» SUPPLIED TEXT
Procedural programming involves writing a sequence of statements. Each statement is an instruction that you want your game to carry out. Statements may typically assign a value to a variable or property, or call a function or method. A variable is a kind of temporary store for a value; a property can act as a more permanent store.

With one or two exceptions we needn't worry about here, statements can appear only in functions and methods; there needs to be some context in which they are executed. Similarly, variables can only be used in functions and methods; all TADS 3 variables are thus local variables (see further below).

A function is a kind of wrapper for a group of related statements you want to be executed together. An individual function is usually designed to carry out one specific task (although it may be a highly complex task involving many individual steps). The process of telling TADS 3 that we want a function to carry out its task is known as calling or invoking the function (the two terms are synonymous).

A method is similar to a function, but is associated with a particular object. A function can be invoked (i.e. called) simply using its name (e.g. the statement foo() will invoke the function named foo), whereas invoking a method generally requires specifying the name of the object to which it belongs as well (e.g. foo.bar() would invoke the bar method of the foo object). The exception is when a method is invoked from another method of the same object.

b. Objects

Broadly speaking, most programming in TADS consists of defining objects (although you may also find yourself defining classes, functions, and one or two other things, but we'll leave those to one side for the moment). An object may be an object in the physical sense of something that appears in your game world, such as a spade, a cottage, or a shopkeeper, but it may also be a more abstract construct designed to do some job or other in your code. Examples of some of abstract objects we shall be encountering include ActorStates that help describe how an actor behaves under particular circumstances, and TopicEntries that define how an actor responds to various questions.

Objects generally belong in some form of containment hierarchy. For physical objects this usually represents the notional containment relationships in your game world. At the top of the hierarchy are the rooms (locations) that make up the map of your world. Each individual room may contain a number of objects, such as tables, chairs, rocks, boxes and the like, as well as actors such as the player character (PC) and non-player characters (NPCs). These in turn may 'contain' further objects (and so on). For example, if there is coin inside one of the boxes, the coin is contained by the box, just as the box is contained by the room. 'Containment' is, however, a slightly more general relation than this example might suggest. For example, if a pen is sitting on the table, then the table is considered to be the pen's container. Anything held (or worn) by an actor is considered to be contained by the actor. So, for example, if the PC picks up one of the rocks, that rock's container changes from the room to the PC. If the PC then puts one of the boxes on the table, the box is now 'contained' by the table instead of directly by the room (although it remains indirectly contained by the room). At this point the coin is contained by the box, but is also 'in' the table and the room. In TADS 3 the immediately container of an object is always specified in its location property.

Containment may also be used to relate abstract objects. For example, menu items may be contained in a menu, or an actor may 'contain' abstract objects such as ActorStates and TopicEntries (these will be explained in due course) as well as physical objects being carried around by the actor.

» PROBLEMS TO SOLVE
**1)** Edit the TADS 3 programming passage, starting with "Containment may also" and going on through "around by the actor.", so that "menu items" becomes "menu options".
**2)** According to the TADS 3 programming passage, which property specifies an object's immediate container?
The lines that come next have nothing to do with the TADS 3 programming passage.

» COLLECTED MATERIAL
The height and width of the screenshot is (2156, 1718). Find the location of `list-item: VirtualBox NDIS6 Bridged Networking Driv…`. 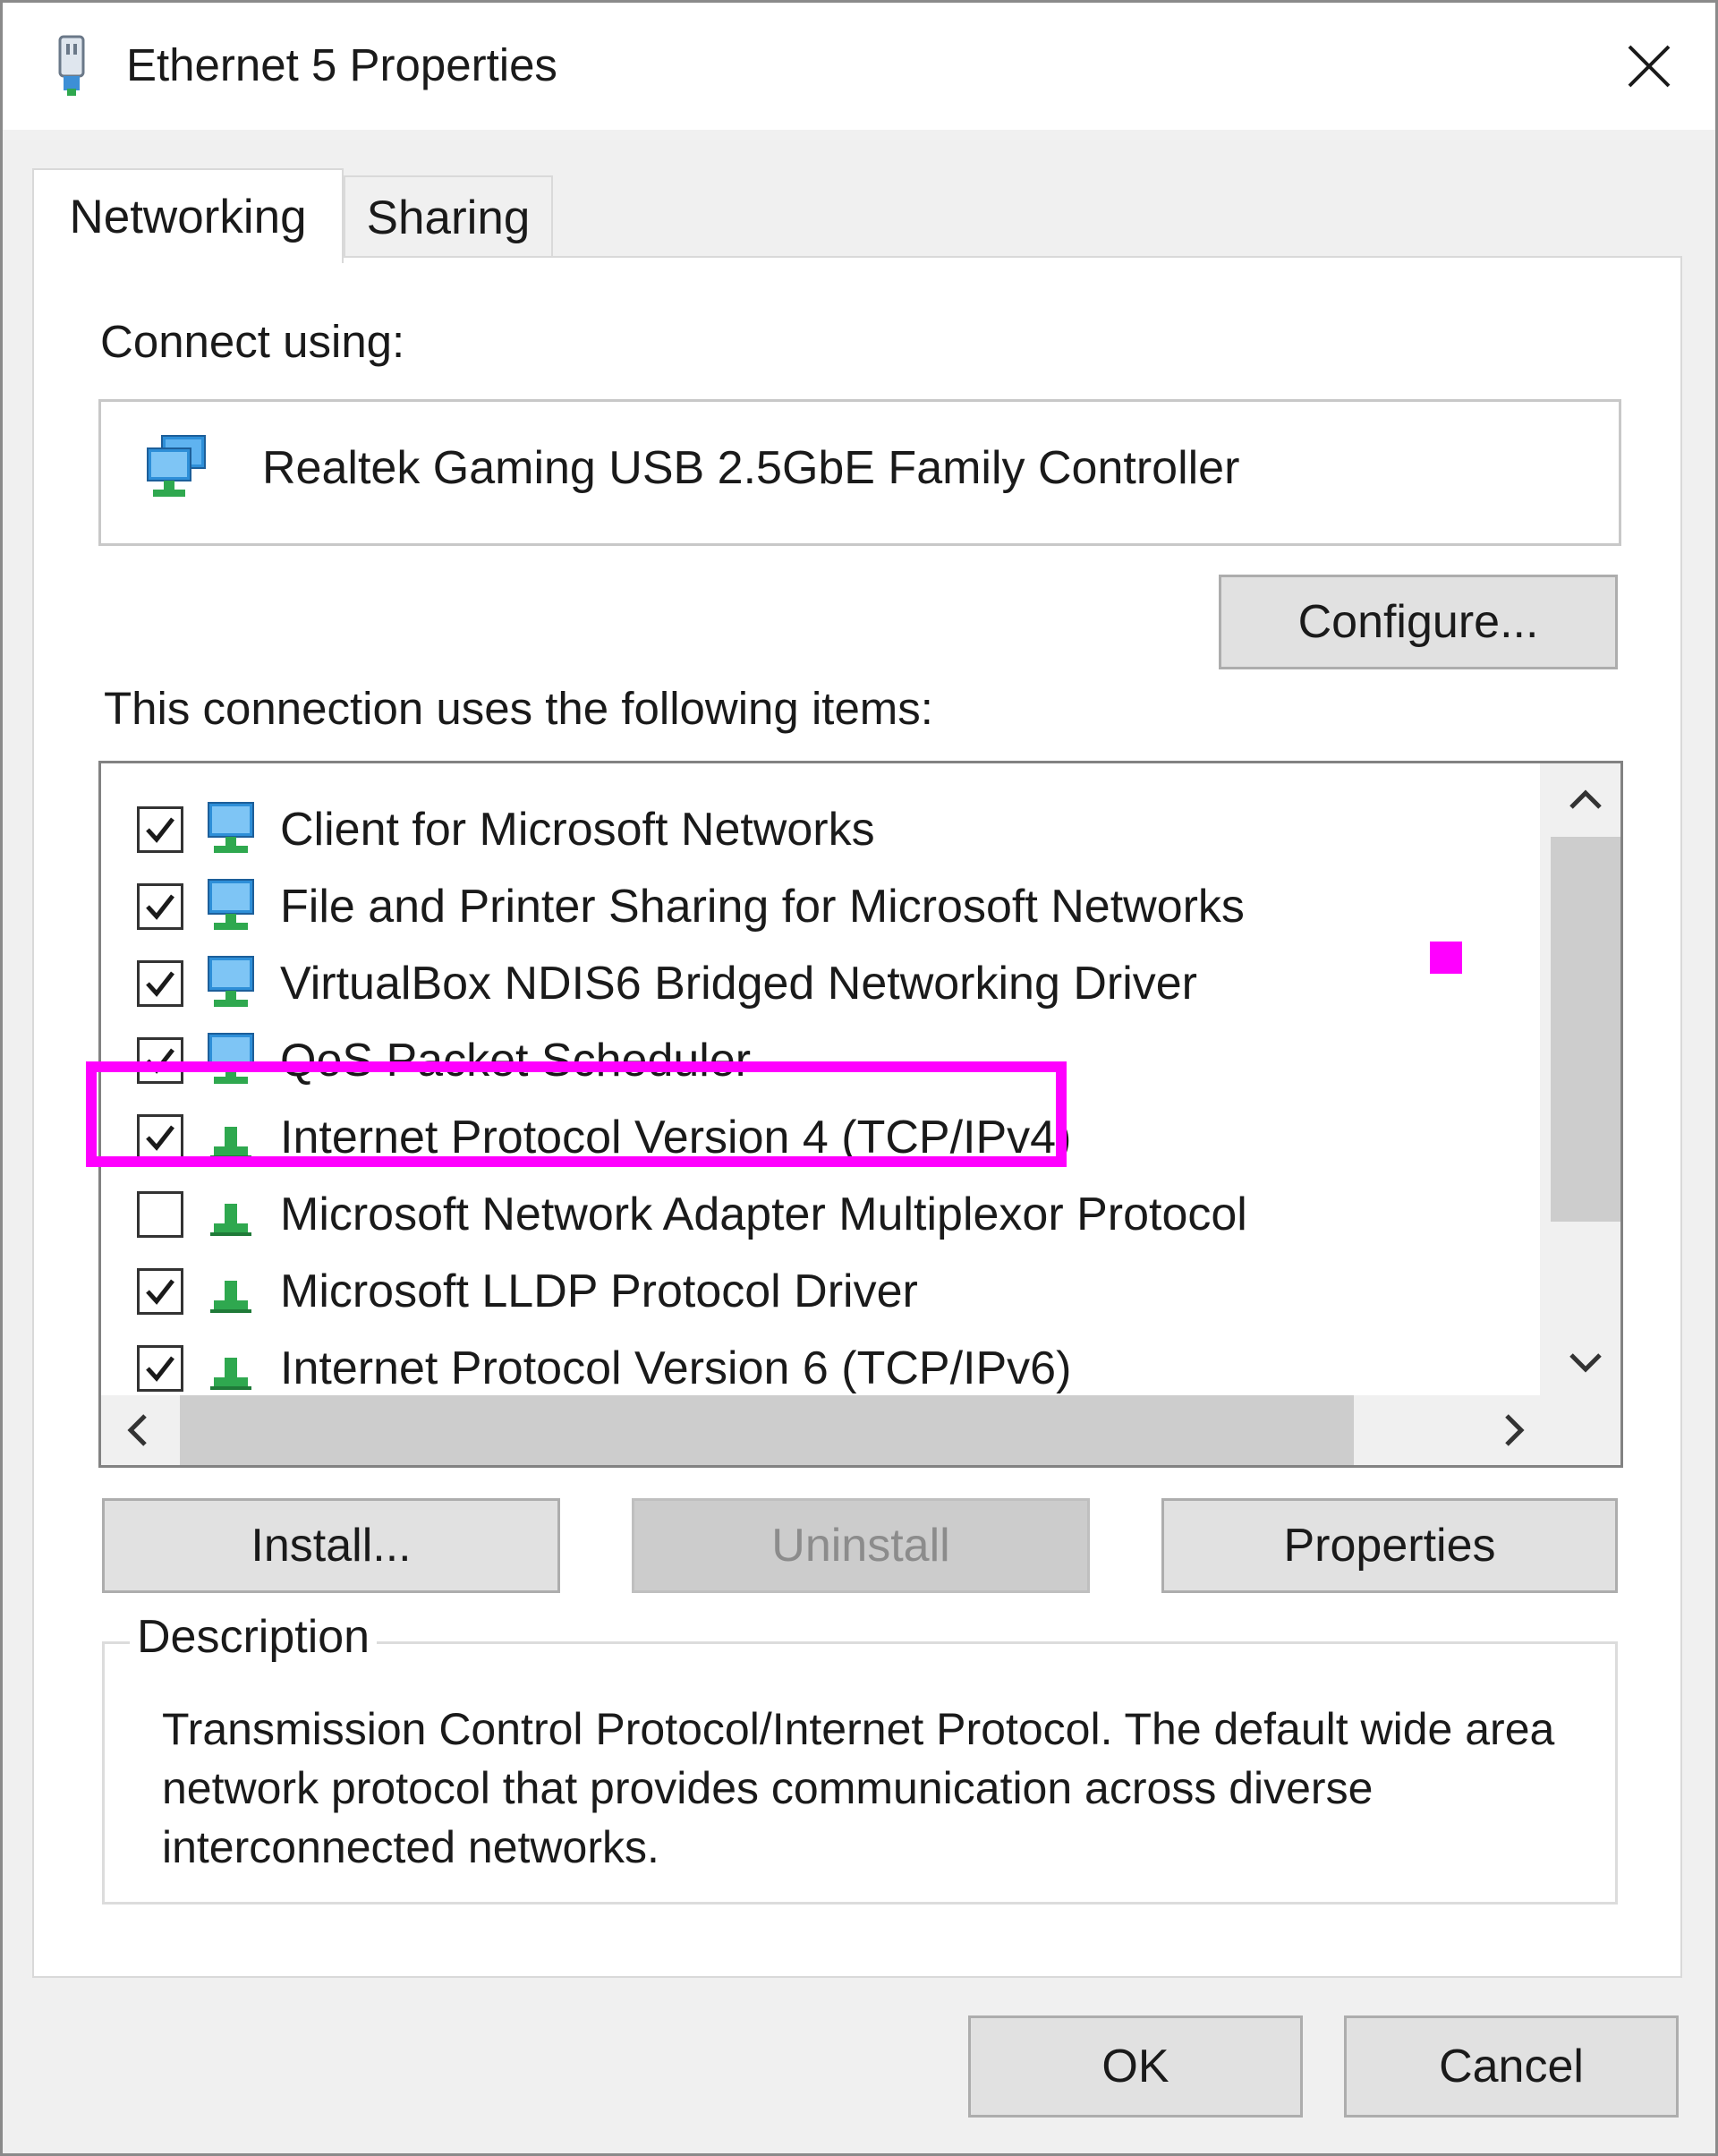

list-item: VirtualBox NDIS6 Bridged Networking Driv… is located at coordinates (817, 982).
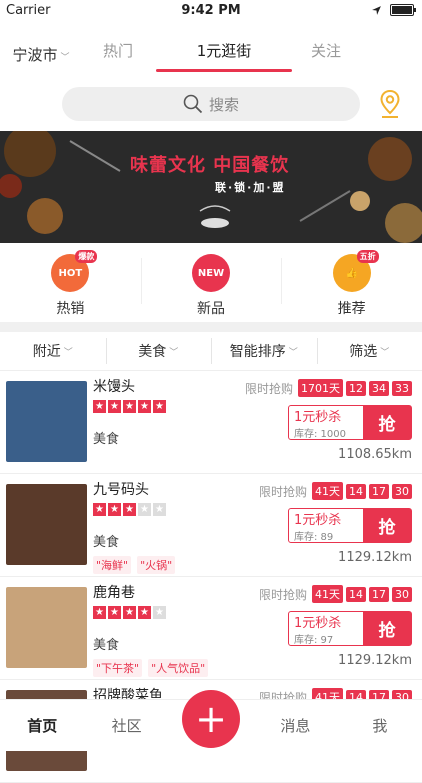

» SOLUTIONS TO THE TASKS
**1)**
Containment may also be used to relate abstract objects. For example, menu options may be contained in a menu, or an actor may 'contain' abstract objects such as ActorStates and TopicEntries (these will be explained in due course) as well as physical objects being carried around by the actor.

**2)** Its location property.